And yet as time progressed and Constantine adopted Christianity, more and more Greek thought invaded Christianity, so that in the end it is seen that death is a time when your spirit ascends straight to heaven and that is your ultimate destiny.


Yet Jesus himself agreed with the Prophets of old


John 5:28-29 (New International Version)

28"Do not be amazed at this, for a time is coming when all who are in their graves will hear his voice 29and come out—those who have done good will rise to live, and those who have done evil will rise to be condemned.


And this is an amazing future or a horrific future – for there are two resurrections, not just for the righteous but also for those who will be condemned – to suffer forever in a place called the Lake of Fire. And this is why ultimately there are two destinations that everyone that you meet will find him or herself in.
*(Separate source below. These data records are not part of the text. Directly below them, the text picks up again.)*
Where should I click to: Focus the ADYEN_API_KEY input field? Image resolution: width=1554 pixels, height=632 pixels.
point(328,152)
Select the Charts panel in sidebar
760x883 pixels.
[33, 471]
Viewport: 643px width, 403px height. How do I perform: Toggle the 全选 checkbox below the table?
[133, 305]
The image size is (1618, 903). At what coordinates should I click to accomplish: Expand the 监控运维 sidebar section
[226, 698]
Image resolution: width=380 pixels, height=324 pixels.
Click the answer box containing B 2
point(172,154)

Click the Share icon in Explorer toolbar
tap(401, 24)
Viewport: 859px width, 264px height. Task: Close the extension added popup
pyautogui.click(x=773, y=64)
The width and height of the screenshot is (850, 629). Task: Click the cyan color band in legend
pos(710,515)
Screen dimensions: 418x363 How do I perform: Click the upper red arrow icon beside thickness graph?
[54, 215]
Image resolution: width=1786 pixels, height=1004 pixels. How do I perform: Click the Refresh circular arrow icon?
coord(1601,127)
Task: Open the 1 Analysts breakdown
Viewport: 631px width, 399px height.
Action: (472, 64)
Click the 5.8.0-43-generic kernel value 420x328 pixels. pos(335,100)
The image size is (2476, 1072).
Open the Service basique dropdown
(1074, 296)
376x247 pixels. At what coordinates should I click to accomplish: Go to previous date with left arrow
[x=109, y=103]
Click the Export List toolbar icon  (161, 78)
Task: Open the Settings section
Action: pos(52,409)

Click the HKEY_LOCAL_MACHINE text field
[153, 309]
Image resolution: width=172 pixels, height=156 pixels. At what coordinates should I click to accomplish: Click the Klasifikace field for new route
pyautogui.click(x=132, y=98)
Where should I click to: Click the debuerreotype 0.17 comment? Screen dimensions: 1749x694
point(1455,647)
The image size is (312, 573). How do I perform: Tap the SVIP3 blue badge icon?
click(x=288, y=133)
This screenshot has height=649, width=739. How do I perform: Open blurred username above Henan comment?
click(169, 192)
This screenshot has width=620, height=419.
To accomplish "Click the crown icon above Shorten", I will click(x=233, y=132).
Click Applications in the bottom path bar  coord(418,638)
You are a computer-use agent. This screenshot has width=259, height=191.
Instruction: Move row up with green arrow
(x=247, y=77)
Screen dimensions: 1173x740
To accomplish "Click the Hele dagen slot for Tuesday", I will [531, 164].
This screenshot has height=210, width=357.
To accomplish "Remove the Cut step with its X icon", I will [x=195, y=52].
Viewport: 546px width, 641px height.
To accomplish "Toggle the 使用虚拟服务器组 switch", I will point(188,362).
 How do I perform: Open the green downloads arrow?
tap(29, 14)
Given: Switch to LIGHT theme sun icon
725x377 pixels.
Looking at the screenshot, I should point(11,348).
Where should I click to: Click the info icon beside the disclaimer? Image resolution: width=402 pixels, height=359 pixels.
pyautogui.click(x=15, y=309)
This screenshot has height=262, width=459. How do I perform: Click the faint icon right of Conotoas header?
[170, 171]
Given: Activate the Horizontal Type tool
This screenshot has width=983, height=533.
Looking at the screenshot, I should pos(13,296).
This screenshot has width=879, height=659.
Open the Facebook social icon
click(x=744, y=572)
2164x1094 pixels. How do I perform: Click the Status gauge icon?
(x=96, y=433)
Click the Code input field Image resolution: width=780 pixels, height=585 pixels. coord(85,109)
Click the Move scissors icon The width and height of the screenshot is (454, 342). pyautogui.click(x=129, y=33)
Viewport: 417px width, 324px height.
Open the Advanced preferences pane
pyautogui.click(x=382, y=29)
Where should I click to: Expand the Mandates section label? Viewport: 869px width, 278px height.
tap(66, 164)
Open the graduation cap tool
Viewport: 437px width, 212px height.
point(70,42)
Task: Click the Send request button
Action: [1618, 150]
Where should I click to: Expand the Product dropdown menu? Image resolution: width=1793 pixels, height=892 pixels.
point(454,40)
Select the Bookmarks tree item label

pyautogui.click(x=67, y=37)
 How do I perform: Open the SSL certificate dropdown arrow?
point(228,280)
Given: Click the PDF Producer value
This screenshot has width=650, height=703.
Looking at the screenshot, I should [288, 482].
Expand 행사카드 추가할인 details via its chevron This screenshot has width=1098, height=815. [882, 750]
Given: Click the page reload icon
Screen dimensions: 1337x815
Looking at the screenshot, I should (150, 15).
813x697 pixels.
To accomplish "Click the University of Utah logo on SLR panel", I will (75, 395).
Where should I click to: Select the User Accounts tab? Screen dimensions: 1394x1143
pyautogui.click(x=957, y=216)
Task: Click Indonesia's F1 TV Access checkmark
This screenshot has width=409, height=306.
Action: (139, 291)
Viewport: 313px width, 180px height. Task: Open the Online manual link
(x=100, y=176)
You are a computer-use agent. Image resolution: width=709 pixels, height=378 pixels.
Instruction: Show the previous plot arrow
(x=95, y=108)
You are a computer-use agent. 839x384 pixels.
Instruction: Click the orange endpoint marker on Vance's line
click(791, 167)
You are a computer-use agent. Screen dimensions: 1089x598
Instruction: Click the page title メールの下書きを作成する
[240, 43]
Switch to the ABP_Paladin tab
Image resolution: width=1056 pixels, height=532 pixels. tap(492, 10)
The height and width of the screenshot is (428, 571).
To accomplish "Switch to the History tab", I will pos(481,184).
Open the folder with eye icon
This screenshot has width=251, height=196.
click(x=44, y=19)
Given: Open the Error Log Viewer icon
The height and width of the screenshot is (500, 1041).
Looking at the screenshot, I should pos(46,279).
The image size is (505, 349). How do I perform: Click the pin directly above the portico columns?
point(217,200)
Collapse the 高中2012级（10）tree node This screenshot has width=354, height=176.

5 – Is the Resurrection Your Hope?


So this brings us to our conclusion to ask the question of ourselves – is the resurrection your hope? The resurrection can only be your hope if you have entered into Christ through his blood shed for us. You have accepted his sacrifice in your place, you have risen to new life with him by the Power of the Holy Spirit and as part of his new covenant community live empowered by the same Holy Spirit – developing the fruit and operating in the gifts of the Holy Spirit. If this is true of you listen to Jesus words concerning you.


John 6:39-40 (New International Version)

39And this is the will of him who sent me, that I shall lose none of all that he has given me, but raise them up at the last day. 40For my Father's will is that everyone who looks to the Son and believes in him shall have eternal life, and I will raise him up at the last day."


If it is not true I pray that you start on this journey. That the Hope in Jesus and in the final Resurrection of the Dead may be your hope is my prayer.